— Textauszug —
━━━━━━━━
Die üppige Erbschaft seiner ersten Frau Agnès Goute ermöglicht Claude Chabrol 1957 die Realisierung seines ersten Films „Le Beau Serge“ („Die Enttäuschten“), den er in acht Wochen in der Gemeinde Sardent im französischen Département Creuse abdreht. Der unerwartete Erfolg seines Erstlingswerks veranlasst ihn, mit dem Filmen weiterzumachen. 1959 erscheint „Les Cousins“ („Schrei, wenn du kannst“), danach gründet er seine eigene Film-Produktionsfirma „AJYM“.
Zusammen mit Jean-Luc Godard, Jacques Rivette, François Truffaut und Eric Rohmer gehört Claude Chabrol zu den Begründern der „Nouvelle Vague“ („Neue Welle“), welche sich unter dem Einfluss des italienischen Neorealismus gegen die Verbiederung und Vorhersehbarkeit des französischen Films wendet. Unter Mitwirkung von jungen Nachwuchsdarstellern wie Jeanne Moreau, Michel Piccoli und Jean-Paul Belmondo entstehen düster-beklemmende Filme, in denen mit intellektueller Schärfe und erzählerischem Realismus die schlummernde Gewalt unter dem Deckmantel des Bürgertums seziert wird.
━━━━━━━━
— Aufgaben —
A. Beantworten Sie anhand des Textauszugs über Claude Chabrol folgende Fragen:
(i) In welchem Jahr ermöglicht die Erbschaft die Realisierung seines ersten Films?
(ii) Wie viele Wochen benötigt er für die Dreharbeiten zu „Le Beau Serge“?
(iii) Unter welchem Einfluss wendet sich die „Nouvelle Vague“ gegen den französischen Film?
B. Führen Sie alle Personen auf, die der Textauszug über Claude Chabrol neben ihm als Begründer der „Nouvelle Vague“ nennt.
C. Übertragen Sie den Satz „Der unerwartete Erfolg seines Erstlingswerks veranlasst ihn, mit dem Filmen weiterzumachen.“ aus dem Textauszug ins Englische.

— Angezeigte Daten —
━━━━━━━━
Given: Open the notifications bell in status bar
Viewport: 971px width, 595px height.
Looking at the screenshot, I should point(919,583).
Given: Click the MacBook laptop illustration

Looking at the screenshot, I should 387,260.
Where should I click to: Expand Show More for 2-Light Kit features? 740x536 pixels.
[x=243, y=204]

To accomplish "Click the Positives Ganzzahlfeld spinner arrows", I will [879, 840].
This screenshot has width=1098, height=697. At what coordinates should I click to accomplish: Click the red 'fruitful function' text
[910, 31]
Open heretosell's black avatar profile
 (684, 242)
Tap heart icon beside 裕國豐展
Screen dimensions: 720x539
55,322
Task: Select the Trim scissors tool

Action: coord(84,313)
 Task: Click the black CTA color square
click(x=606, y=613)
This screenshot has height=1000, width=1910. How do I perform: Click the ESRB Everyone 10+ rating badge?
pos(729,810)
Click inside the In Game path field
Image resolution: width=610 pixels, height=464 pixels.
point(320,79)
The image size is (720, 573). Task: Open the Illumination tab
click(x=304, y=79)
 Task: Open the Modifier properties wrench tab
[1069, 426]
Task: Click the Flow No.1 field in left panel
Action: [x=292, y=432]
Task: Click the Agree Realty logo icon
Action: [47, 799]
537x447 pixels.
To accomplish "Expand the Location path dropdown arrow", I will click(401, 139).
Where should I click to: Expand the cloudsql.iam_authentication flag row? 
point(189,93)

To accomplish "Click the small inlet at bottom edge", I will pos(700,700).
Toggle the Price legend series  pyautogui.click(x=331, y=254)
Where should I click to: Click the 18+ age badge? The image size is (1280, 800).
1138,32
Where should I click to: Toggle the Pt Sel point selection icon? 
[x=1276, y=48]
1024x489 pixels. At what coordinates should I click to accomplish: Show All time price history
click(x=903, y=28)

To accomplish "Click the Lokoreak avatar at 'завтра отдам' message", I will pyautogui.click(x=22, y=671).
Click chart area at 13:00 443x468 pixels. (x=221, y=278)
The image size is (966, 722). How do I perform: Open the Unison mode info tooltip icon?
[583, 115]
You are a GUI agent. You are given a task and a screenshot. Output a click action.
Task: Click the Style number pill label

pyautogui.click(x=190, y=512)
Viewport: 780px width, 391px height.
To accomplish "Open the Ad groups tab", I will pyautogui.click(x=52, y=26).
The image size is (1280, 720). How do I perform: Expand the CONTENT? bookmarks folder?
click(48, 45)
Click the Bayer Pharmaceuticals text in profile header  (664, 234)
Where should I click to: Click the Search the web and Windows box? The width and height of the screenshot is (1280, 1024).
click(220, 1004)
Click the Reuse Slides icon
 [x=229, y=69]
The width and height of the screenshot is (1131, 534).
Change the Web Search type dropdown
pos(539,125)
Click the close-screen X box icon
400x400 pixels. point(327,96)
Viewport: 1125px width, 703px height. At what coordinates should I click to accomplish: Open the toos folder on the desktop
━━━━━━━━
— Lösungen —
A.
(i) 1957
(ii) Acht Wochen
(iii) Unter dem Einfluss des italienischen Neorealismus

B. Jean-Luc Godard, Jacques Rivette, François Truffaut, Eric Rohmer

C. The unexpected success of his first work prompts him to continue making films.